Different types of domains are also common in arc-consistency solvers. The goal for a solver is to reduce every domain in a problem until it is 'bound'. The following list describes some domain types and what it means for them to be 'bound':

  • Sparse Numeric Domain - a domain that contains number values. It will contain each and every value supported by the domain. For example, a sparse integer domain from 51 though 100 will contain 50 elements. A sparse numeric domain is bound when it is reduced to a single value and will fail if it contains no values. This domain is not practical for integer variables with large domains or for real (ie. floating point) variables.
  • Interval Numeric Domain - a domain that contains number values represented by intervals.
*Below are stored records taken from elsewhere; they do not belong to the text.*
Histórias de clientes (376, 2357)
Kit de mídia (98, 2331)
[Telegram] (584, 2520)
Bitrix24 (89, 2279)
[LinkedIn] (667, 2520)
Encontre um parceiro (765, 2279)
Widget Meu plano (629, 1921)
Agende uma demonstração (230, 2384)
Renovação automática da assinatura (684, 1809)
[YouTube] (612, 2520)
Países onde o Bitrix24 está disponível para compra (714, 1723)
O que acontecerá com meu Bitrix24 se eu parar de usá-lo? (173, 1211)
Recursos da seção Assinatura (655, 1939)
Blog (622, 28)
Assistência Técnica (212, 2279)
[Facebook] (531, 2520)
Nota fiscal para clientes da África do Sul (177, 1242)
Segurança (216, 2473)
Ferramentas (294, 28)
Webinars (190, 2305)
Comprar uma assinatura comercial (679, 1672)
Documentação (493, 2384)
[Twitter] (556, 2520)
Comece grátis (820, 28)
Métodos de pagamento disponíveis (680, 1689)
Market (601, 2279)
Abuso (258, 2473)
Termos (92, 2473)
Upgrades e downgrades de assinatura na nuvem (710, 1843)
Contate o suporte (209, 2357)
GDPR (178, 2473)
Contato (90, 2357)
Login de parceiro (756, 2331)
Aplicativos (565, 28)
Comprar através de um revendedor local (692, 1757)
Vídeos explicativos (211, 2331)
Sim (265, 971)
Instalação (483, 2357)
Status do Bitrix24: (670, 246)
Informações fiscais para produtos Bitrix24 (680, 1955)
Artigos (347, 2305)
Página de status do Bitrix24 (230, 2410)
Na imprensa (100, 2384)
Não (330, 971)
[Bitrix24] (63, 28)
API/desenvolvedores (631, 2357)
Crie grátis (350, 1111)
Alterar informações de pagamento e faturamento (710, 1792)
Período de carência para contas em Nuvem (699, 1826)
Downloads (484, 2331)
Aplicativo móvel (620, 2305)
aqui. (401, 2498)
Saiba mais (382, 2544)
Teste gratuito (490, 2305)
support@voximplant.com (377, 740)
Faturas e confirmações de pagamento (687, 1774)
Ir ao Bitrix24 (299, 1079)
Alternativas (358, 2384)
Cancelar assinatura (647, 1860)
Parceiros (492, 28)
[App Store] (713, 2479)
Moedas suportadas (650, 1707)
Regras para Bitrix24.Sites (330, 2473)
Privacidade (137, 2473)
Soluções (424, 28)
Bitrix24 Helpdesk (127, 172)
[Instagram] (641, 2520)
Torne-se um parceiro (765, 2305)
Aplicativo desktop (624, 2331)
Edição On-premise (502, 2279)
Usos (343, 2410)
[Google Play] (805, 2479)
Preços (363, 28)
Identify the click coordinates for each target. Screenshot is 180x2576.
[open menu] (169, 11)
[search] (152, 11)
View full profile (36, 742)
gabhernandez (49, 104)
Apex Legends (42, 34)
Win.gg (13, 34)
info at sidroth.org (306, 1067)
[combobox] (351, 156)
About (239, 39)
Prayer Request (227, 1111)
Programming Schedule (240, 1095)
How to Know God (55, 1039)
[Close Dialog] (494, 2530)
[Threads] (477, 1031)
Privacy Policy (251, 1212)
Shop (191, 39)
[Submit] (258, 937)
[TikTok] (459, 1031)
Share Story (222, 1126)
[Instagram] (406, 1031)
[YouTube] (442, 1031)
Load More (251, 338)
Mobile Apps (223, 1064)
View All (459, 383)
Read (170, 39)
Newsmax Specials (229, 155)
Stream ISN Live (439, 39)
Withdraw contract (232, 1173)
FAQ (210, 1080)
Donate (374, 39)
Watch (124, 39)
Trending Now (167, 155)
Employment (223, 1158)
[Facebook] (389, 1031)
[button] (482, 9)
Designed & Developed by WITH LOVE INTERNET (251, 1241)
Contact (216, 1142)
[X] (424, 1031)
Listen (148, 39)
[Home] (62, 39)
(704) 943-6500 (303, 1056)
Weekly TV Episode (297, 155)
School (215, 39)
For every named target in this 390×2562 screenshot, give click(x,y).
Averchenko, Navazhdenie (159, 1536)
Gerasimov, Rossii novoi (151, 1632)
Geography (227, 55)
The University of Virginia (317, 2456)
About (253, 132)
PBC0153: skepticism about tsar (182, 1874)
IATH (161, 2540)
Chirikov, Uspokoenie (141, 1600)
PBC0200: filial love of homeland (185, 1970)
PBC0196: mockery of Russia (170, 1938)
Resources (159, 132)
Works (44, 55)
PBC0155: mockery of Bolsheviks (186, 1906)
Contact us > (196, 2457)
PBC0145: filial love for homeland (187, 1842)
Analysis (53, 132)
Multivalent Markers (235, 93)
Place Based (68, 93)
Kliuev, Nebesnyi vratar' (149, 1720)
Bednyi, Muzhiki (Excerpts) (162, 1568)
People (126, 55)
For example, an interval integer domain from 51 to 100 will contain 1 element: { [51-100] }. If the value 55 was removed, the domain would contain two interval elements: { [51-54], [56-100] }. This domain is useful for intervals of real numbers and large ranges of integer values. An interval domain is bound when it is reduced to a single value (ie. an interval beginning and ending at the same number).
  • Numeric Set Domain - a domain that contains a set of possible values and a set of required values. It is initialized with the set of possible values and reduced by either removing values as possiblities or requiring values. The domain is bound when the possible set of values is equal to the required set and fails if a value is required that is not possible. A set domain can be bound to zero, one, or more values unlike numeric domains that must have one value.
  • Object Domain - a domain that contains object values such as strings. It is useful for representing certain relationships and must be reduced to a single value for it to be bound. An object domain will fail if it is reduced to no possible values.
  • Object Set Domain - similar to a numeric set domain; this domain can contain any type of object that can be compared (like strings). It will contain possible and required value sets that determine when the set is bound.